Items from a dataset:
● ● ● ●

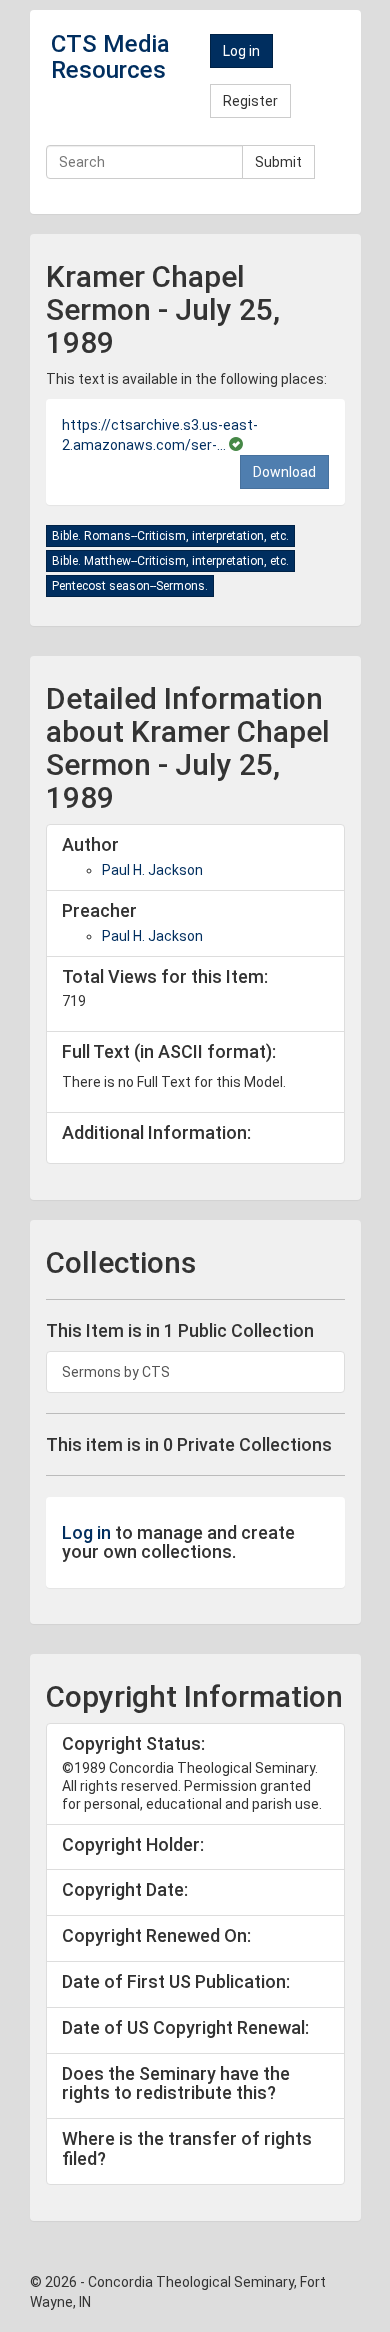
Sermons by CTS (116, 1372)
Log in (241, 51)
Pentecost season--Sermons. (130, 586)
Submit (278, 162)
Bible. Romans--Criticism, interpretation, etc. (170, 536)
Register (250, 101)
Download (284, 472)
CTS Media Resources (110, 57)
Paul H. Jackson (152, 870)
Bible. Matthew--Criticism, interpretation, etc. (170, 561)
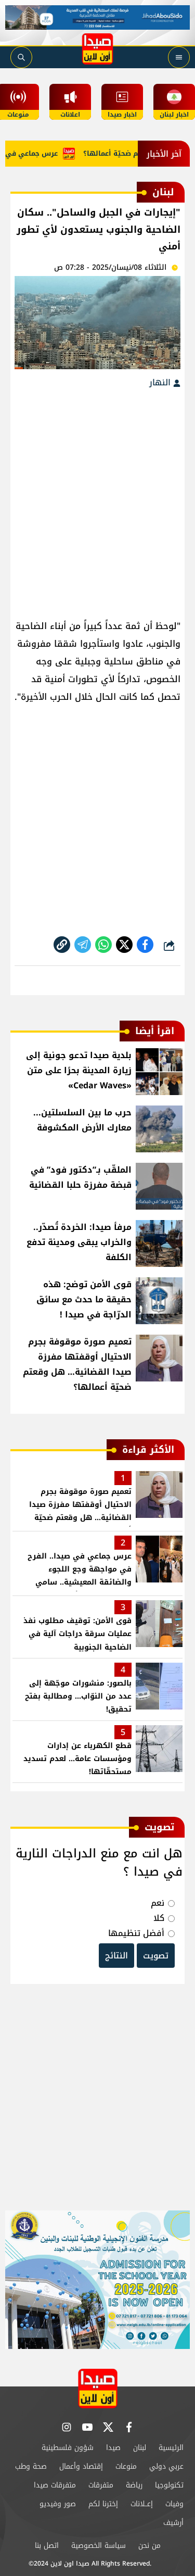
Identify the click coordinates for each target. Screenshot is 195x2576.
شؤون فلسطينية (68, 2448)
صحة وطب (31, 2466)
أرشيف (173, 2523)
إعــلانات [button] (142, 2504)
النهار (161, 382)
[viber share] (82, 944)
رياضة (134, 2485)
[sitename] (98, 2388)
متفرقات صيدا (55, 2485)
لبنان (139, 2448)
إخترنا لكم (103, 2504)
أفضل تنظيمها (136, 1933)
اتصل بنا (47, 2546)
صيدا (113, 2448)
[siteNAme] (98, 49)
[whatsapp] (62, 944)
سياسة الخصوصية (98, 2546)
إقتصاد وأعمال (81, 2466)
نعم (157, 1903)
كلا (158, 1918)
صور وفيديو (58, 2504)
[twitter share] (124, 944)
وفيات (174, 2504)
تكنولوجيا (169, 2485)
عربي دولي (166, 2466)
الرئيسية (171, 2448)
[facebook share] (145, 944)
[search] (21, 57)
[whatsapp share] (103, 944)
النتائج (116, 1955)
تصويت (155, 1955)
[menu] (179, 57)
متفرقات (100, 2485)
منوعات (126, 2466)
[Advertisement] (97, 498)
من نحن (149, 2546)
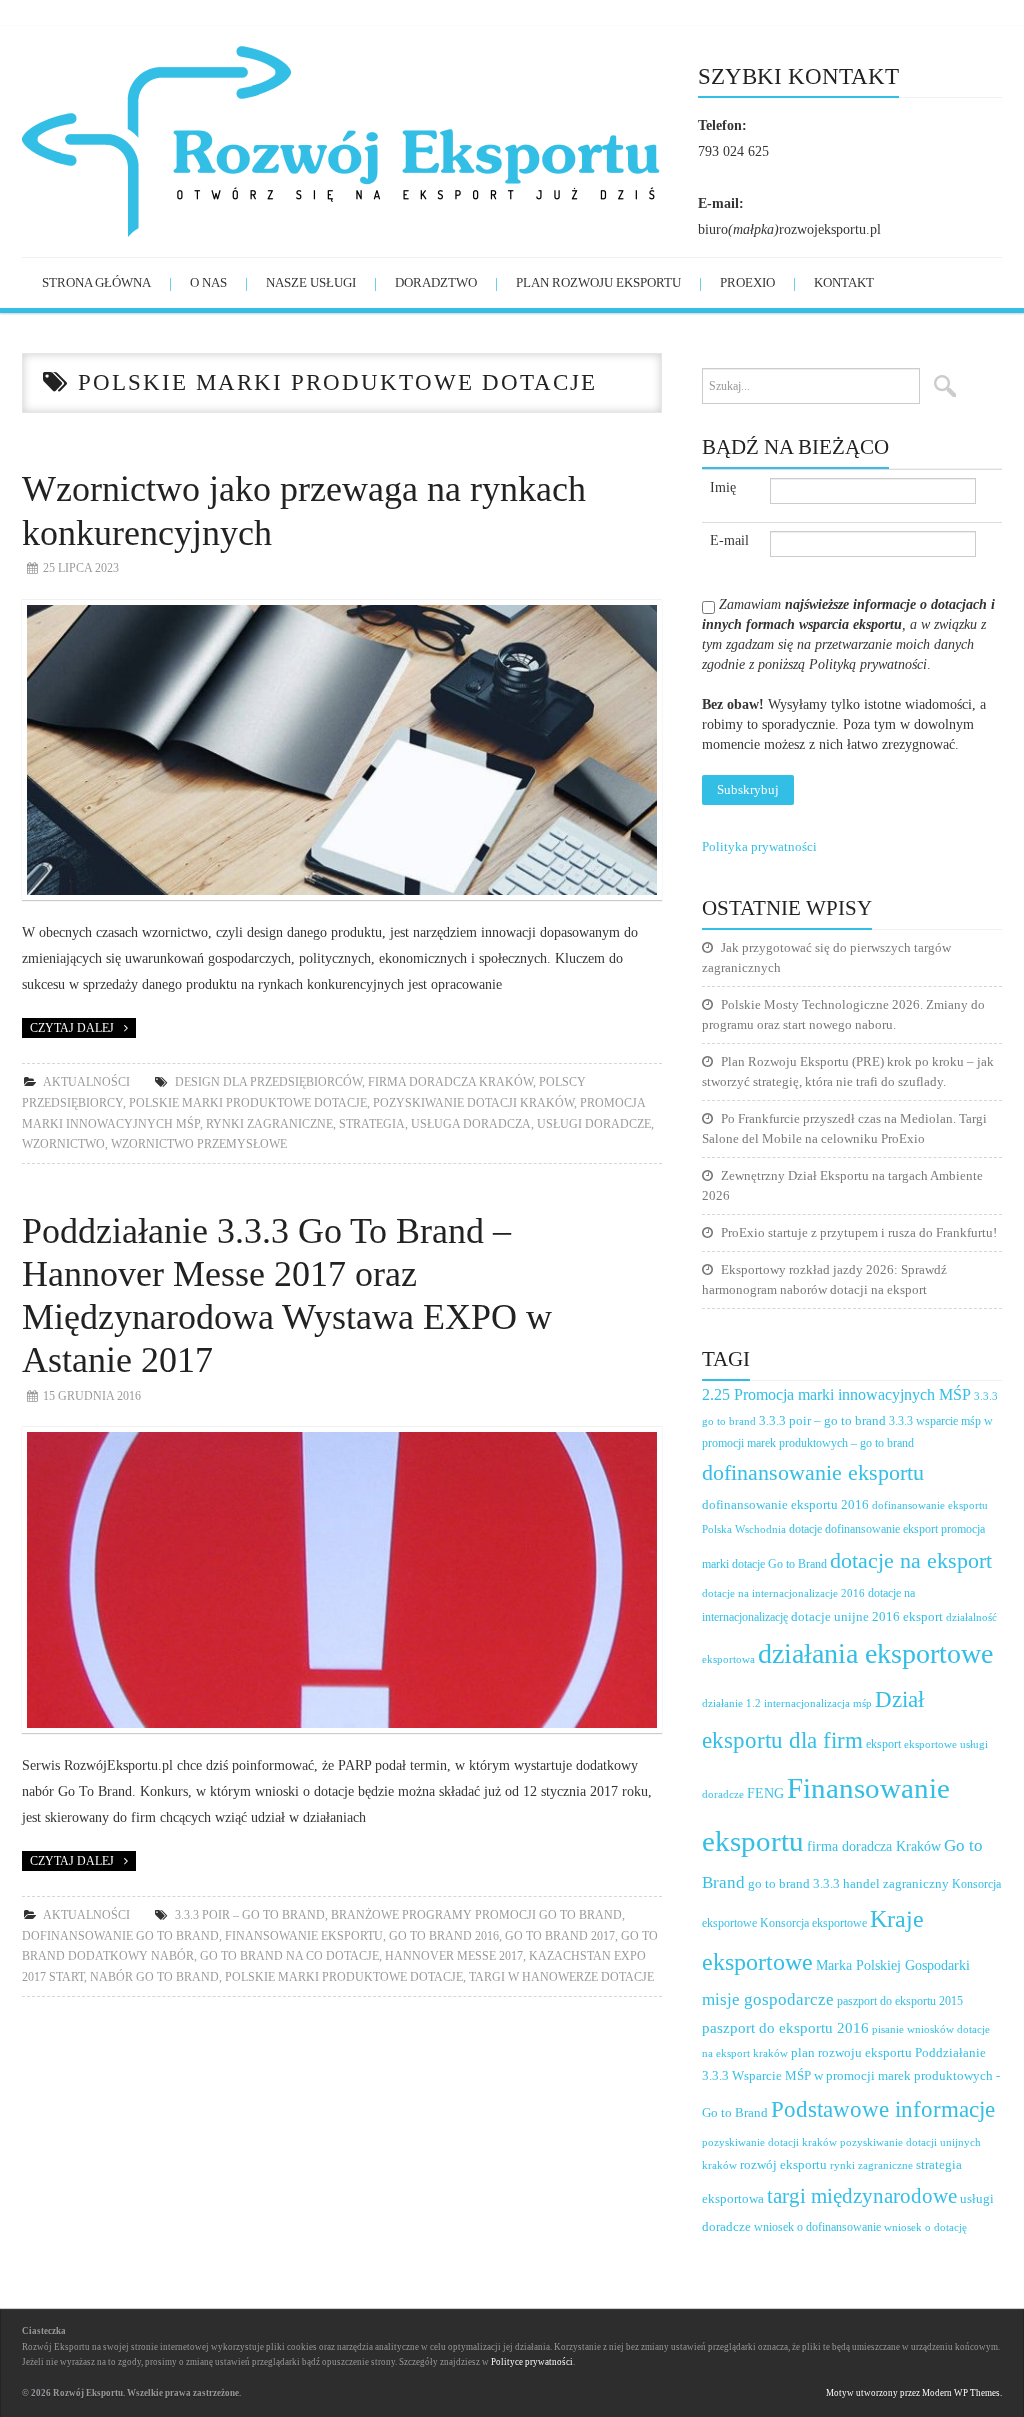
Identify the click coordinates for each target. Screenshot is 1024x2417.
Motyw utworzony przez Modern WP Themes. (914, 2393)
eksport (883, 1744)
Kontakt (844, 282)
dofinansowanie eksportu (813, 1473)
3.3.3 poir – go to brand (250, 1915)
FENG (765, 1793)
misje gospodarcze (768, 1999)
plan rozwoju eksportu (851, 2053)
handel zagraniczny (896, 1883)
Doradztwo (436, 282)
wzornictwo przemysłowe (199, 1144)
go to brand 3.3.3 (794, 1884)
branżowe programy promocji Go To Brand (476, 1915)
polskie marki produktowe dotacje (248, 1103)
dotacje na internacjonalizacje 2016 (783, 1593)
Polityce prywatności (532, 2362)
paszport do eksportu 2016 (785, 2028)
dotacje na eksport (911, 1560)
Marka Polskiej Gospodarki (893, 1965)
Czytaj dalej (72, 1028)
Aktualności (86, 1082)
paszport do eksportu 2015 (900, 2001)
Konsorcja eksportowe (813, 1923)
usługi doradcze (594, 1124)
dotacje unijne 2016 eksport (867, 1616)
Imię (723, 487)
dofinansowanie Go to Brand (120, 1936)
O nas (208, 282)
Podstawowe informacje (883, 2109)
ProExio (747, 282)
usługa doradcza (471, 1124)
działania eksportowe (875, 1653)
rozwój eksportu (783, 2165)
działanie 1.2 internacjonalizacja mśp (787, 1703)
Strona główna (96, 282)
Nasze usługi (311, 282)
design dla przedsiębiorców (268, 1082)
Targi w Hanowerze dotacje (561, 1977)
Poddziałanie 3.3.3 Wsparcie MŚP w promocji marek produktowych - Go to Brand (851, 2082)
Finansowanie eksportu (304, 1936)
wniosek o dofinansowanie (817, 2227)
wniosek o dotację (925, 2227)
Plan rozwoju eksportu (598, 282)
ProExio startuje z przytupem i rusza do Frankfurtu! (859, 1232)
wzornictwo (63, 1144)
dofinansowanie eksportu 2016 (785, 1504)
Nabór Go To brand (154, 1977)
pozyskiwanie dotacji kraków (473, 1103)
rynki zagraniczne (269, 1124)
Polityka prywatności (759, 846)
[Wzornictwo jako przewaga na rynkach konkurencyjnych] (342, 750)
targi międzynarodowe (862, 2196)
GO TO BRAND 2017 (560, 1936)
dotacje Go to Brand (779, 1564)
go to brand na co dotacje (289, 1956)
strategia (372, 1124)
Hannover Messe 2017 (454, 1956)
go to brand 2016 (444, 1936)
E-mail (729, 540)
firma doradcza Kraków (450, 1082)
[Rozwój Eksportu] (360, 140)
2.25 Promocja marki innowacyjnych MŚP (836, 1394)
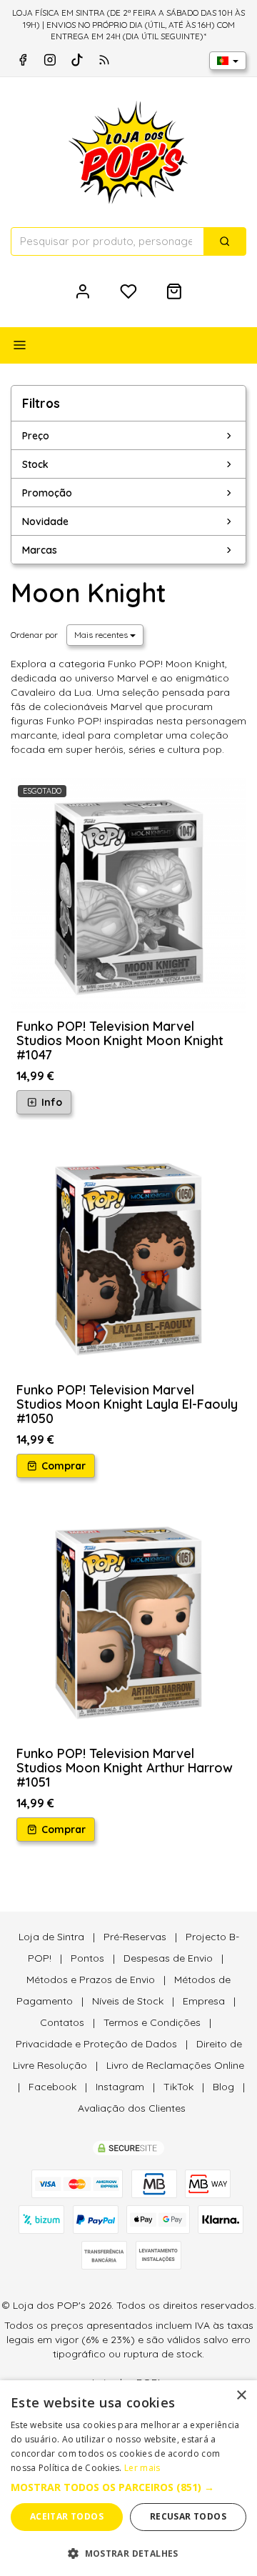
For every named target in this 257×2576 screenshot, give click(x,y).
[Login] (83, 291)
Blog (223, 2086)
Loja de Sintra (51, 1936)
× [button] (241, 2395)
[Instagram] (50, 60)
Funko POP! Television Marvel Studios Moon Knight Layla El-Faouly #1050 (127, 1404)
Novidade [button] (45, 521)
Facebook (52, 2086)
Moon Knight (88, 592)
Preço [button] (35, 435)
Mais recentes (102, 634)
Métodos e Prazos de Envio (90, 1979)
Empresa (204, 2001)
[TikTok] (77, 60)
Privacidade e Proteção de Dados (96, 2043)
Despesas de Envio (168, 1958)
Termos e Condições (152, 2022)
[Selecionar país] (227, 60)
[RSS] (104, 60)
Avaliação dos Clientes (132, 2108)
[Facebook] (23, 60)
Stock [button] (35, 464)
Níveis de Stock (127, 2001)
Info (50, 1102)
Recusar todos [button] (188, 2516)
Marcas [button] (39, 550)
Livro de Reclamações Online (175, 2065)
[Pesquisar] (224, 241)
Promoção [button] (47, 492)
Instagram (120, 2086)
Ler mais (142, 2468)
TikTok (178, 2086)
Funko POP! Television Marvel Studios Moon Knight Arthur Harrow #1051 (124, 1767)
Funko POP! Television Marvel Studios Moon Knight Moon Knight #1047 (119, 1040)
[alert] (128, 2478)
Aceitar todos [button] (67, 2516)
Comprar (62, 1465)
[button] (128, 2487)
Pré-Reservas (135, 1936)
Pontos (87, 1958)
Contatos (62, 2022)
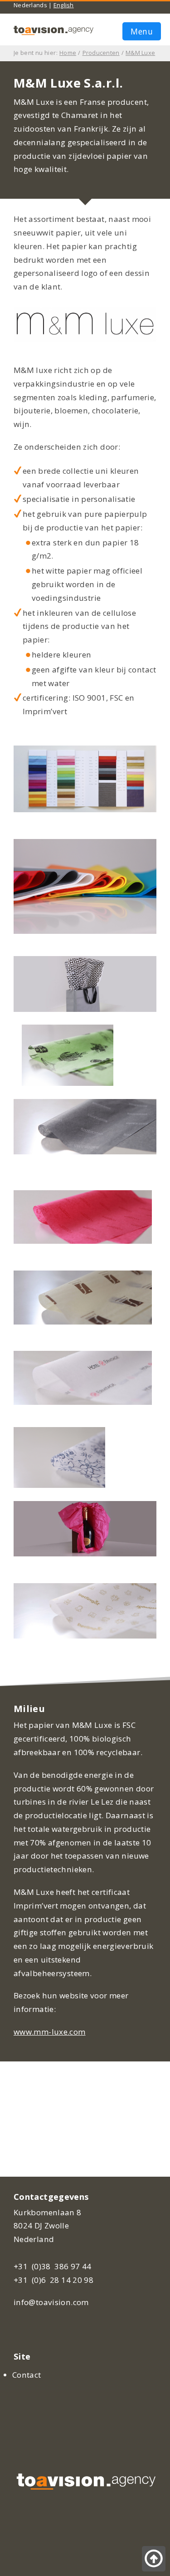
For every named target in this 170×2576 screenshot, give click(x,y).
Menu (142, 31)
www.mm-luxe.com (50, 2031)
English (63, 5)
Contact (26, 2375)
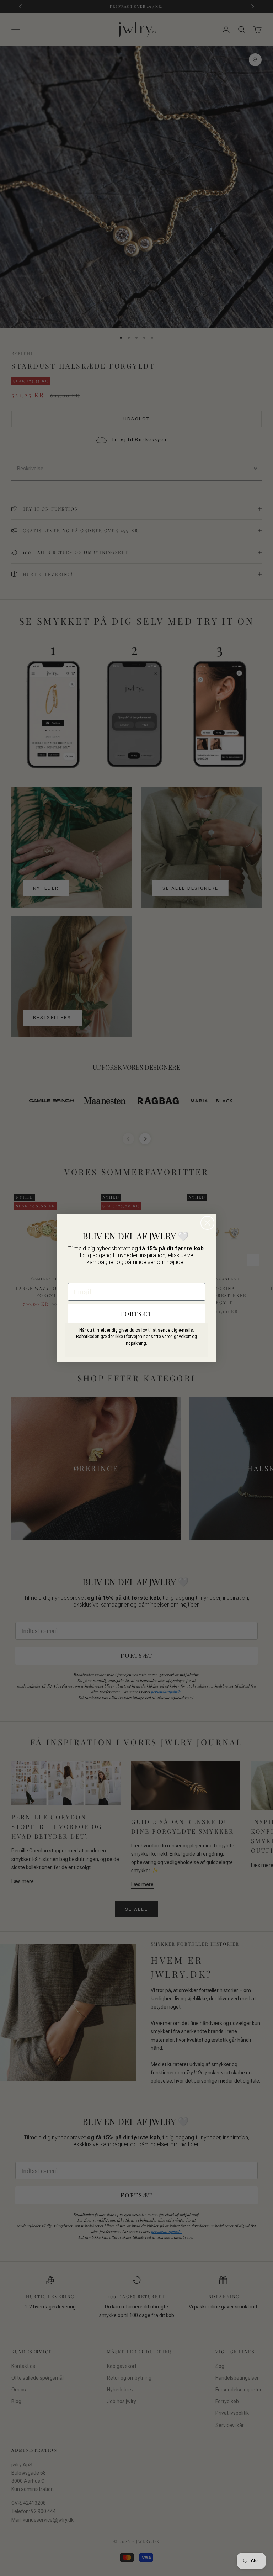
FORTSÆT (136, 1313)
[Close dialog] (207, 1223)
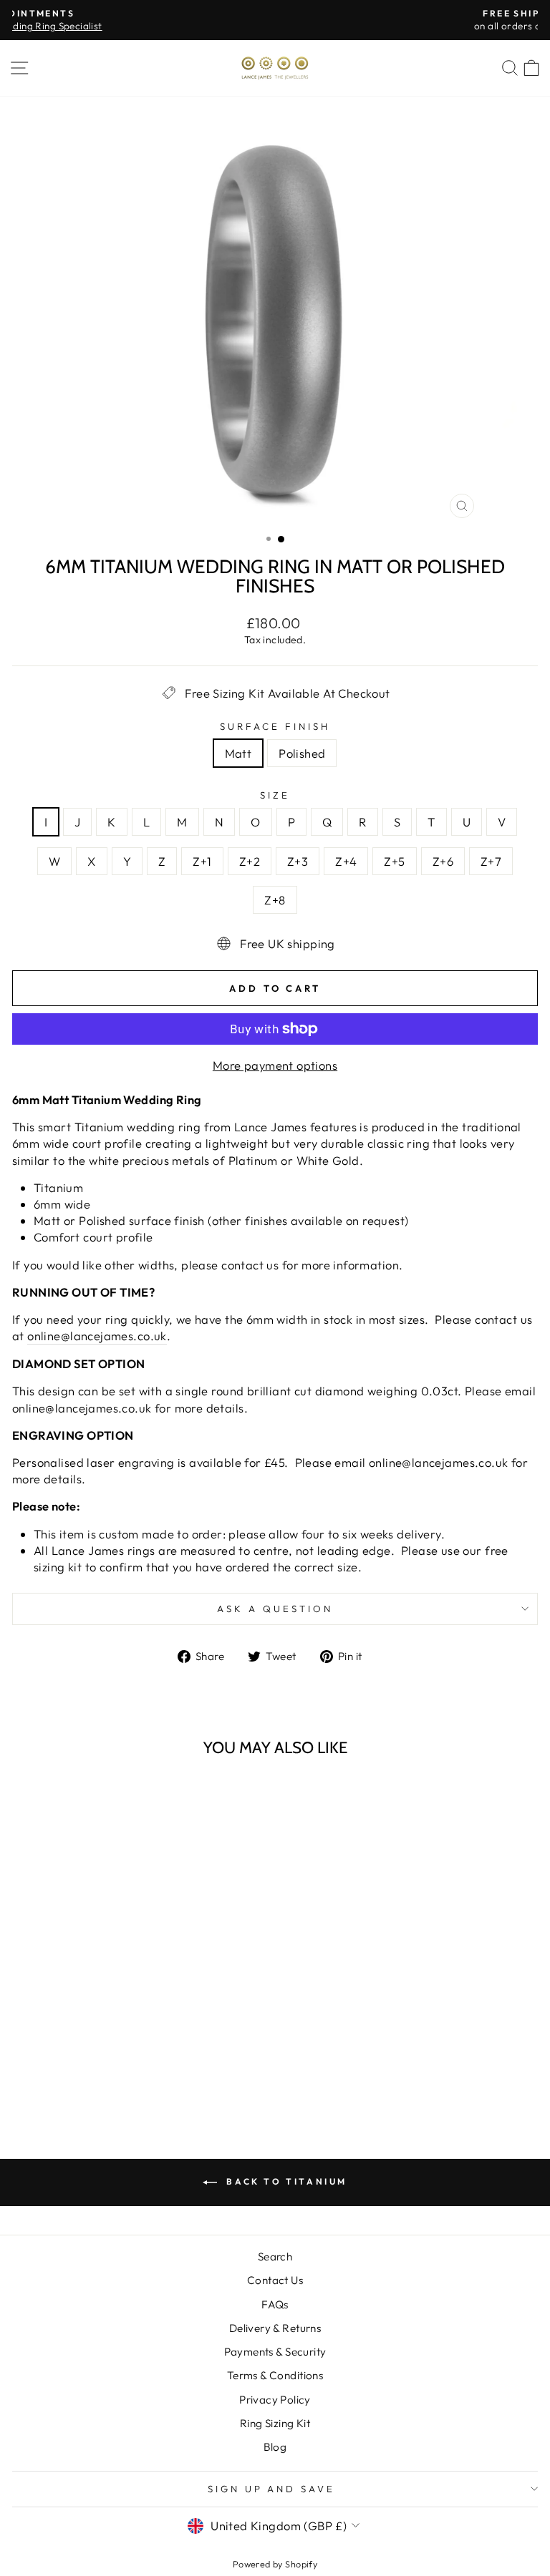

● ● ● ●

Work task: Only lines containing "click" belong in the answer; copy every such line from the records.

Response area:
Identify the click coordinates for each target. Screenshot is 195x2576.
Identify the click coordinates for each target. Screenshot is 1024x2417.
For every named target in this 257×2576 screenshot, give click(x,y).
For every named target in this 170×2576 screenshot, give click(x,y).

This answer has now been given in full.